Religion may no longer be the opiate of the people, as Lenin proclaimed in setting up the Soviet Union's atheist society, but hard liquor certainly is. And communist ideology has not been able to remove the underlying causes for widespread addiction.

The ideal of the "new communist man" striving confidently — and soberly — toward materialistic perfection has been lost in the reality of contemporary Soviet life.

Pressures of everyday living make resorting to vodka's seductive qualities even more tempting. Cramped living conditions in overcrowded cities, lengthening queues for consumer goods, money to spend but not enough to spend it on, a shortage of leisure-time facilities — all these are contributing factors to the rise in alcoholism.

Soviet authorities acknowledge that major factors behind the increase in drinking by young people are sheer boredom and the lack of any sense of purpose in their classless society — factors that could describe youths in many differing societies as well.


How to Provide for "Spiritual Needs"?

Two authors of an article in the Soviet journal Literary Gazette recently probed the U.S.S.R.'s alcoholism crisis. To combat the problem they propose a "real system of struggle" employing the tools of education, punishment and prevention. The authors concluded:

"An extremely important role belongs to raising the population's cultural level, increasing cultural requirements and spiritual needs. . . ."

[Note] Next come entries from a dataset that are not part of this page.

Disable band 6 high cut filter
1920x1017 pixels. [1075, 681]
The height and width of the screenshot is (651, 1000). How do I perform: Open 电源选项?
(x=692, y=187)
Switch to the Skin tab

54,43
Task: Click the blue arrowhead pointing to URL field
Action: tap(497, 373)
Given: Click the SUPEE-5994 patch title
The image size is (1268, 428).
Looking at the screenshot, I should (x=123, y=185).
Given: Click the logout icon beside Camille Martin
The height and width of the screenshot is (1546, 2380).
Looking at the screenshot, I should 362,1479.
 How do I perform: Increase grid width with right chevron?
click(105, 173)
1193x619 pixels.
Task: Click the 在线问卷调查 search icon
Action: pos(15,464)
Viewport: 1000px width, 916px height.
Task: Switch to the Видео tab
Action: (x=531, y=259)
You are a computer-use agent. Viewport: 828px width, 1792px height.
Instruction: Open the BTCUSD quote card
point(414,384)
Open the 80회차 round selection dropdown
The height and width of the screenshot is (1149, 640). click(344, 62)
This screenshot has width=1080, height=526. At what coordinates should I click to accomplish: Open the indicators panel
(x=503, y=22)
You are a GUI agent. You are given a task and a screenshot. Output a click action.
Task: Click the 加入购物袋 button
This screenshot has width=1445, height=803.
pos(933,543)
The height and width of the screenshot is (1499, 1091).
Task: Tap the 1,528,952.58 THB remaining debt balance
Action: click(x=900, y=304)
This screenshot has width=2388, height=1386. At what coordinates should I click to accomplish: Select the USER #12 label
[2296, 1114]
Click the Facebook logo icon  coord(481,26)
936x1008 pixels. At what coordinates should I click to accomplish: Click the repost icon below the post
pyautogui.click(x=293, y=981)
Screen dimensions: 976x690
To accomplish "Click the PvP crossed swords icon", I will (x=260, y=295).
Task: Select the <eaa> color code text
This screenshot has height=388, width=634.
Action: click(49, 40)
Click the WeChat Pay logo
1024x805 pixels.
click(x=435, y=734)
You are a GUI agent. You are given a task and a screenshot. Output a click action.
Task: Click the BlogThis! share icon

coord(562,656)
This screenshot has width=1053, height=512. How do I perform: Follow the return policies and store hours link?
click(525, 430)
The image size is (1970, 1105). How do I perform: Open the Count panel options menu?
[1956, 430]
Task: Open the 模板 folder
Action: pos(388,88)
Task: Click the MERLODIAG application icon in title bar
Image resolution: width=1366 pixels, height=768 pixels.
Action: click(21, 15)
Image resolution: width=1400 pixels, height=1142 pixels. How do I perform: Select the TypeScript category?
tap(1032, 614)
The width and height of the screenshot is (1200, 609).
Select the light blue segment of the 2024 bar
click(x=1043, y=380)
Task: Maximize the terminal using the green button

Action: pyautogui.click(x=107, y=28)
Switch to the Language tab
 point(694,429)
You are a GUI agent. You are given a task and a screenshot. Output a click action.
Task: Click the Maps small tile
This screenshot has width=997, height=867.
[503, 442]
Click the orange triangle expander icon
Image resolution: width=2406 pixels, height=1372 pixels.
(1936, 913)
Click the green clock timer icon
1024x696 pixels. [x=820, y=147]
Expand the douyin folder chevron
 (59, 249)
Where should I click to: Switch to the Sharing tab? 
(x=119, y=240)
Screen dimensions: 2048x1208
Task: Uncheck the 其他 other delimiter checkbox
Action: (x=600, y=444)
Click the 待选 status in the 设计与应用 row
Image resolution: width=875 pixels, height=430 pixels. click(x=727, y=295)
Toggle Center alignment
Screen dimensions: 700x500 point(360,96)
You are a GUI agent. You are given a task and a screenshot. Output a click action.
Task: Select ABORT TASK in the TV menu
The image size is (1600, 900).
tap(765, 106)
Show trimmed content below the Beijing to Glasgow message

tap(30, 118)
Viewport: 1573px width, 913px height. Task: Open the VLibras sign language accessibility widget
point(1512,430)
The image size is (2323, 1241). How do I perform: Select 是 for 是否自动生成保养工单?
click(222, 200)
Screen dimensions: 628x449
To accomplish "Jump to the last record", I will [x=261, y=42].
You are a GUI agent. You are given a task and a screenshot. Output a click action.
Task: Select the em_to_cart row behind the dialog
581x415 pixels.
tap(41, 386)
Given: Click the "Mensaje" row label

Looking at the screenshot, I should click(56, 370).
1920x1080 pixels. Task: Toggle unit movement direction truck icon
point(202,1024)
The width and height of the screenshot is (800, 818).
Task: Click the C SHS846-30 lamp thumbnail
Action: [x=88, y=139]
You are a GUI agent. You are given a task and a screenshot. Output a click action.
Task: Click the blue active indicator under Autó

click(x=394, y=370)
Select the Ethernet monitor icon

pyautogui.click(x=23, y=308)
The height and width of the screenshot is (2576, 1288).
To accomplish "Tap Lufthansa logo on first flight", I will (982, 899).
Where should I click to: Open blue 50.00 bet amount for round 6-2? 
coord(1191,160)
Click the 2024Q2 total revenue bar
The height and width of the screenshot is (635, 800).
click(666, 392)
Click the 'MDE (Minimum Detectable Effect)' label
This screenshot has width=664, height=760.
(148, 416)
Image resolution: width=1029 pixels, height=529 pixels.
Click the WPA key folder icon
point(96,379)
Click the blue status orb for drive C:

Spiritual needs in an atheist society?

In another journal, this time one devoted to economics, writer Vasili Belov blamed Soviet drunkenness on "the primitive level of spiritual life in some people and their lack of any clear moral ideal, the psychological and material debasement of their jobs and the monotony of their daily life."

Atheistic communism cannot provide the Soviet Union or any other country adopting such a philosophy with the "spiritual needs" and "moral ideals" to cope with the curse of alcoholism. Atheists deny the spiritual and have only human definitions of morality.

And so-called Christian countries in the Western world also ignore the clear instructions of the Bible with respect to dealing with such morality-debasing dilemmas. For example, Finland, the Soviet Union's prosperous pro-Western neighbor, also suffers from serious vodka-fueled alcohol problems.

While the Bible does not forbid the temperate use of alcohol (Christ's first miracle was to turn water into wine for a wedding celebration), it clearly counsels moderation (Phil. 4:5), and absolutely condemns drunkenness (I Cor. 6:10, I Tim. 3:3, 8, Titus 1:7).

What all people the world over need is a clear understanding of the real purpose of life, a purpose so astounding that, when comprehended, will totally eliminate the desire to drop out of life, via the use of drugs or the abuse of alcohol.